Ronelle recently travelled to a powerline 100 km southwest of Kakamas for an investigation, and also surveyed  seven powerlines in the Eastern Cape and one in the southern Free State.  Driving around our beautiful country does have its advantages and grants us as EWTers an opportunity to visit and experience different parts of our beautiful country.  

This month we share with you a few photographs of Ronelle’s recent journey to investigate powerlines.


Kakamas is in Namaqualand, a desolate part of the Northern Cape. Despite being situated on the banks of the Orange River, this area is typically very dry. Most people only ever pass this area en route to Namibia or the Kgalagadi Transfrontier Park.

Believe it or not, there are White-Backed vultures in Namaqualand. This picture of three vultures sitting on an electricity pylon was taken 100 km southwest of Kakamas.

Ronelle also passed two Cape Griffon Vulture roosting sites on her journey through the Eastern Cape and Free State.

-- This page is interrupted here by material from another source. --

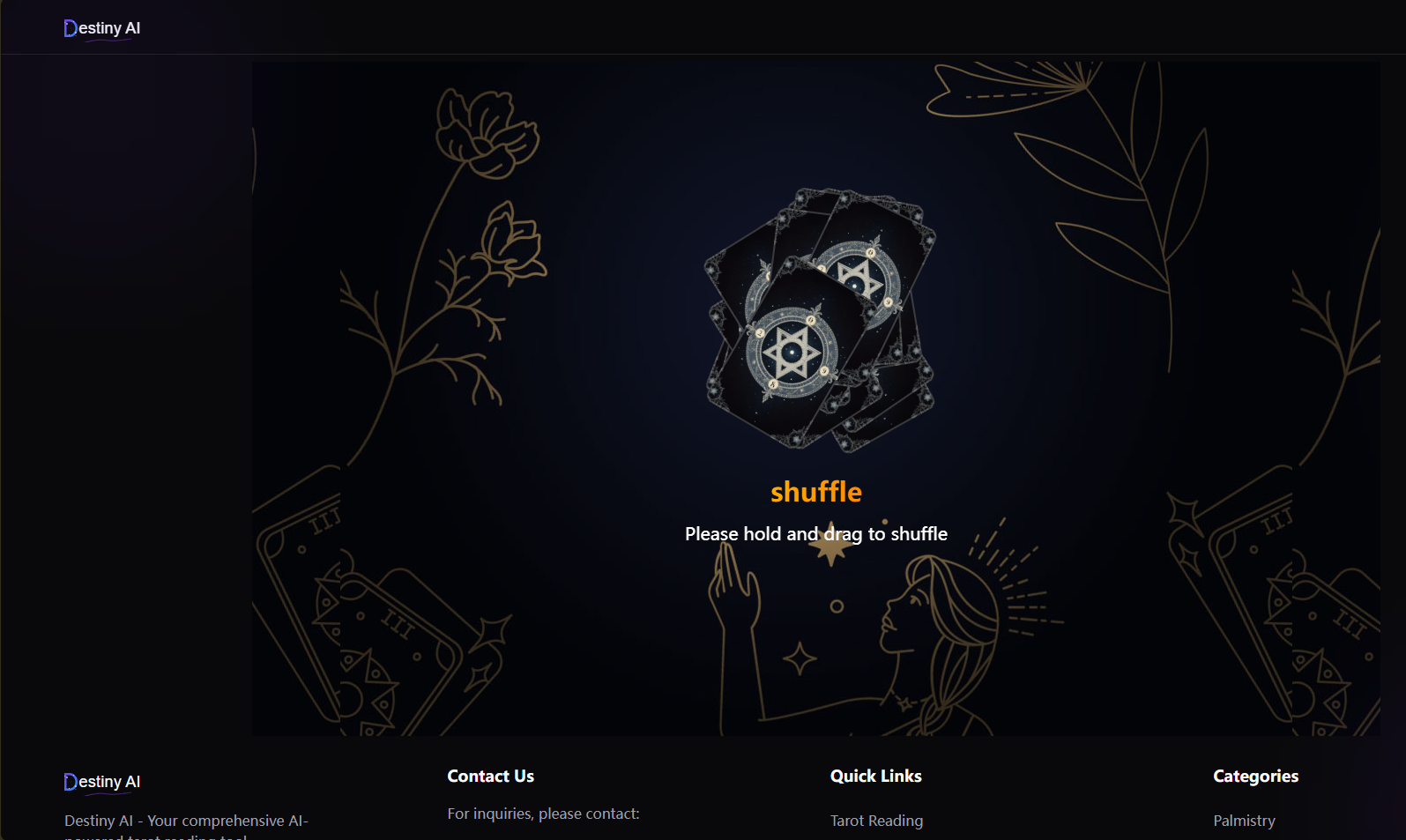Click the Categories footer heading

[1255, 777]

The one is near Zastron in the Free State. The other was seen between Burgersdorp and Jamestown.

The plants in this region are something special, especially because most are unique to this part of our coutry. Even though winter was approaching, some of the veld plants in this dry habitat were flowering making this visit colourful.

Because it was late in autumn, the Eastern Cape and Free State were beautiful. All the trees were showing off their autumn leaves, and the Orange Charmer shrubs (Pyracantha coccinia or Fire Thorn) were covered in berries. Unfortunately, the Orange Charmers are an exotic species.

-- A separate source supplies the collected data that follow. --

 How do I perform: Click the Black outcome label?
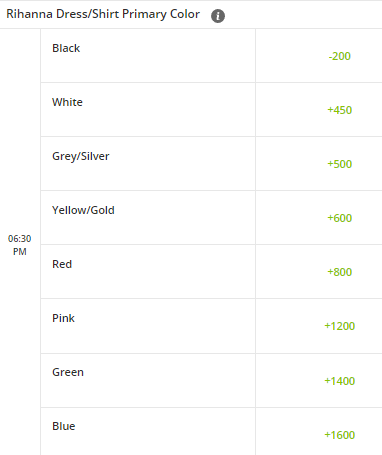point(66,48)
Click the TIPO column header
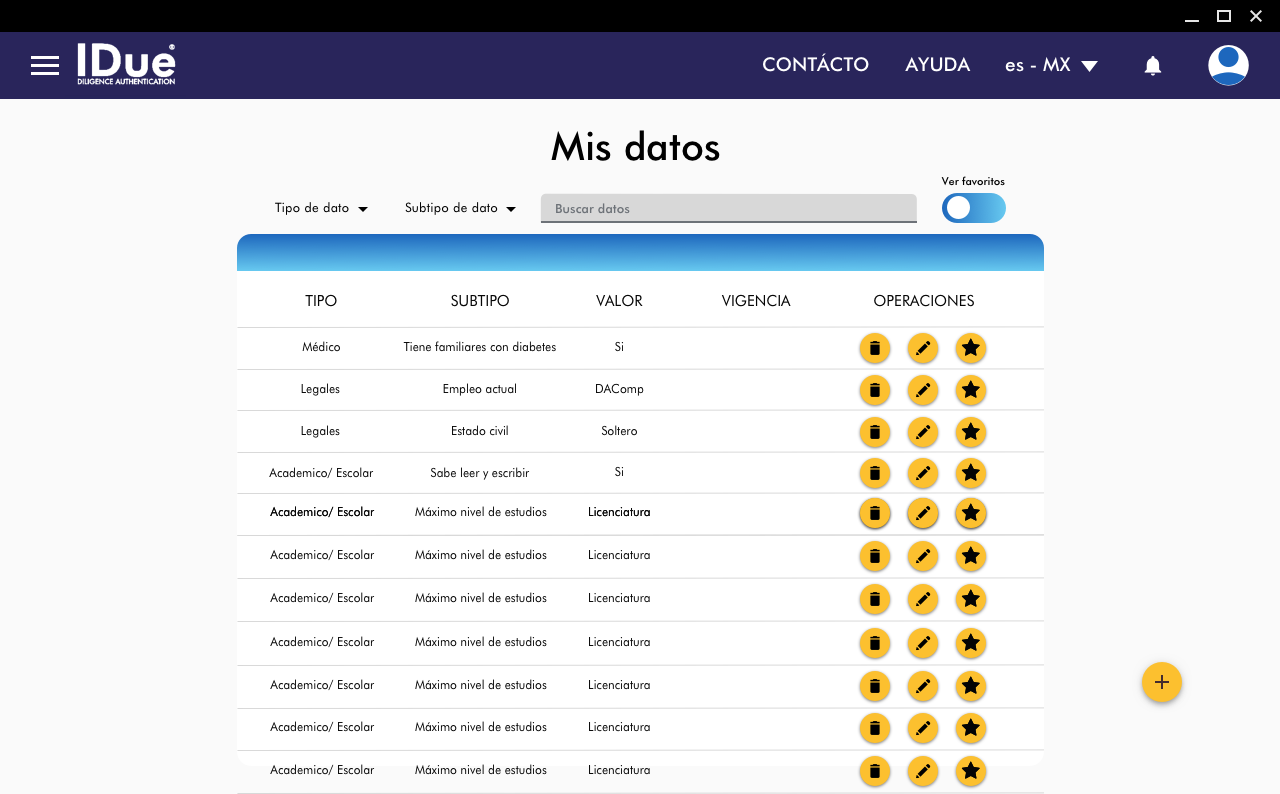 321,301
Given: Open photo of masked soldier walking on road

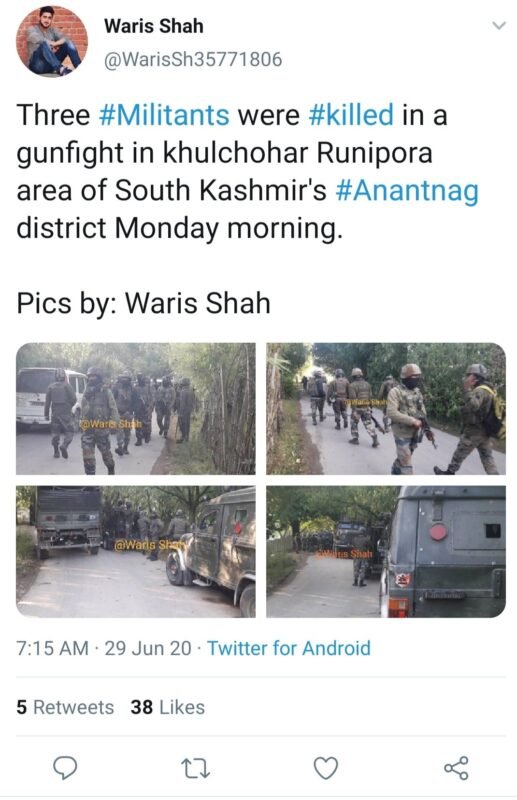Looking at the screenshot, I should [386, 409].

A picture can tell a thousand words. Even though it was not very hot, this picture shows the importance of one tree. A flock of sheep gathered under it in the midday Sun for some shade

Namaqualand is well known for its Quiver Trees, which had started their annual bloom. Seeing these critically endangered giant trees flowering is a special experience, especially because they are one of South Africa’s most spectacular and rare aloe species.

The Orange Charmers were spread out in the Free State and Eastern Cape.

South Africa’s national bird, the Blue Crane, is the world’s most range-restricted crane. Although Ronelle did not see many Blue or Grey Crowned Cranes during her survey of the powerlines, she did come across this flock of more than 330 Blue Cranes on agricultural land near Venterstad in the Eastern Cape on her trip home.

The drier western part of the Northern Cape is also very well known for its characteristic Sociable Weaver nests. Social Weavers typically build their nests in Camel Thorn trees, but also have a preference for bare manmade structures, such as telephone and electric poles. These huge nests of straw and grass can be seen for miles and are often home to colonies of more than 100 birds.

Travelling through the Eastern Cape you are able to view beautiful mountains and rock formations.